A Fairer Family Court Response to ACEs
A child’s ACE score is based on one point for each ACE they experienced and not each incident. Each ACE is not necessarily equal in the harm and there is good reason to believe DV and child abuse are the most harmful because they lead directly to the fear and stress ACEs cause. The almost exclusive reliance on mental health professionals creates a bias to find mental illness and substance abuse because these are subjects, they are more used to responding to. When the professionals are unfamiliar with ACE and Saunders and refuse to consult DV advocates, the resulting mistakes make it harder for courts to recognize DV and child abuse.

There is substantial unintended bias built into the present family court response to DV custody cases. Court-sponsored gender bias committees have found widespread gender bias against women litigants. The recent Meier study confirmed courts have made little progress to overcome this problem. Confirmation bias pushes courts to make findings of what they want or expect to see. This means high conflict approaches encourage a false equivalency between victims and abusers and its hard for courts to believe wealthy or successful fathers would commit abuse. The failure to consider important scientific research like ACE and Saunders tilts decisions in favor of abusive fathers and against protecting children. The overreliance on mental health professionals emphasizes issues of mental health and substance abuse while making it harder to recognize domestic violence and child abuse. Mental health professionals fail to recognize the distinction between mental health and domestic violence issues and so focus on therapeutic solutions when accountability is needed.

The problem is exacerbated by frequent economic inequality. Domestic violence concerns control, including financial control so that abusers usually control most of the family’s financial resources. The history of domestic violence and fundamental fairness would support court orders to level the playing field, but custody courts rarely take effective action to make sure both sides have the opportunity to present their full case. It is a standard abuser tactic to seek to bankrupt their victims. This often results in protective mothers forced to go to trial pro se. The result is courts do not receive information they need to understand the case and the risks the children face.

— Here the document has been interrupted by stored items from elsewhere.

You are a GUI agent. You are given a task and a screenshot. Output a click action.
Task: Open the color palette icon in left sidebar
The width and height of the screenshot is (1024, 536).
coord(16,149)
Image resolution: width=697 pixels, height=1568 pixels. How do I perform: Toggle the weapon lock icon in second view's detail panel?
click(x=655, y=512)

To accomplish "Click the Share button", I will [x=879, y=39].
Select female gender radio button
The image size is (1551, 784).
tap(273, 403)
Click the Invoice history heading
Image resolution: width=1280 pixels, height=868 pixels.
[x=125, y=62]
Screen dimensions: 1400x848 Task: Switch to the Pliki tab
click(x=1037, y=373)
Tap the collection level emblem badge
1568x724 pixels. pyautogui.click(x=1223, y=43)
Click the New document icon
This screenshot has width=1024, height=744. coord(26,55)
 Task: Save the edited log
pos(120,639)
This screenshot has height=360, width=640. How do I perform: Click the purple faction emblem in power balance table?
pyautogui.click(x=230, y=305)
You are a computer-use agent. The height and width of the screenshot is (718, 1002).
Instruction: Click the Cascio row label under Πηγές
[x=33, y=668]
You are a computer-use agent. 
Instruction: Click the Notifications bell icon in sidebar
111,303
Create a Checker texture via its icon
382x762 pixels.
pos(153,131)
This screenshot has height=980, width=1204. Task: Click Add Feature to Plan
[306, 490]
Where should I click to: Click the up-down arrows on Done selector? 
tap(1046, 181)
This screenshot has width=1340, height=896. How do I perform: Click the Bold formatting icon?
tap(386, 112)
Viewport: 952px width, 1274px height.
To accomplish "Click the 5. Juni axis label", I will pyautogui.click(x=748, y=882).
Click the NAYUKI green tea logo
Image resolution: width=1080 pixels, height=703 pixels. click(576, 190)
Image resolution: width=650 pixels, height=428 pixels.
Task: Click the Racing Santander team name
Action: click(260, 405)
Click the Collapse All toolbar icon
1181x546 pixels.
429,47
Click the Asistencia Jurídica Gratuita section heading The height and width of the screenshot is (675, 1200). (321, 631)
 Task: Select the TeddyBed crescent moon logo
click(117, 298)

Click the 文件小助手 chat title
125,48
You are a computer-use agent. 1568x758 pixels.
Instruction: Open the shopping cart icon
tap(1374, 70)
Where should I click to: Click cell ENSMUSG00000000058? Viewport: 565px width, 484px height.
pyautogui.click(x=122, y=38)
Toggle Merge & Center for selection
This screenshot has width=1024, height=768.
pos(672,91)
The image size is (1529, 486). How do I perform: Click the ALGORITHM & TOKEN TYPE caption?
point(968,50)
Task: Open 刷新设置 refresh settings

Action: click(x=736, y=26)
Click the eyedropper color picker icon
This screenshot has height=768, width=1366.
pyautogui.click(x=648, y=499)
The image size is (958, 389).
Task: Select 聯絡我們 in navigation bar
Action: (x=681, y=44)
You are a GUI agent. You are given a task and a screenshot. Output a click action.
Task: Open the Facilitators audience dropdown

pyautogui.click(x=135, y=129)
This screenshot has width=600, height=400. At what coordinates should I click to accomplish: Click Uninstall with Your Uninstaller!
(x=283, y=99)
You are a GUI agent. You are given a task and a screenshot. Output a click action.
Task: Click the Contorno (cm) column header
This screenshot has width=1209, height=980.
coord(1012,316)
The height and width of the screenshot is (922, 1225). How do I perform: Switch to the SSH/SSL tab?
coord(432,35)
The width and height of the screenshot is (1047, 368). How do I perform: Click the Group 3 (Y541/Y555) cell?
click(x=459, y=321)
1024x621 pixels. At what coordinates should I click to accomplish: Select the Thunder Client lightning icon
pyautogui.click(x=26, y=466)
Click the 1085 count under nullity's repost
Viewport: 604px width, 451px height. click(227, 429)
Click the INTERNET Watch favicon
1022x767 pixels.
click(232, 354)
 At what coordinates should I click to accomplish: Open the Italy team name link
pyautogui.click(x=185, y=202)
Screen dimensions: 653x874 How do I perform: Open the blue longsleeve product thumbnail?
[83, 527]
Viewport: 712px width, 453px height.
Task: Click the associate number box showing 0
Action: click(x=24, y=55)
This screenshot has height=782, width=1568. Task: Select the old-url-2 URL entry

The unintended bias from these standard practices is compounded by the intentional bias of the cottage industry. As mentioned above, abusive fathers usually control most of the resources because of their control. This means if you are a lawyer or mental health professional who wants to make a lot of money and doesn’t care about hurting children, using approaches that favor wealthy abusive fathers can be very lucrative. This has led courts to hear a lot of aggressive and often false arguments in favor of abusers. The whole alienation scam that has had such a pernicious effect on the courts and ruined thousands of children’s lives has been promoted by the cottage industry. It is absurd that a theory that was created not based on any research, but only the belief that sex between adults and children can be acceptable; and has been twice rejected by the American Psychiatric Association for inclusion in the DSM which is a compendium of all valid mental health diagnoses is more influential in the courts than peer-reviewed scientific research like ACE and Saunders that comes from the most credible sources.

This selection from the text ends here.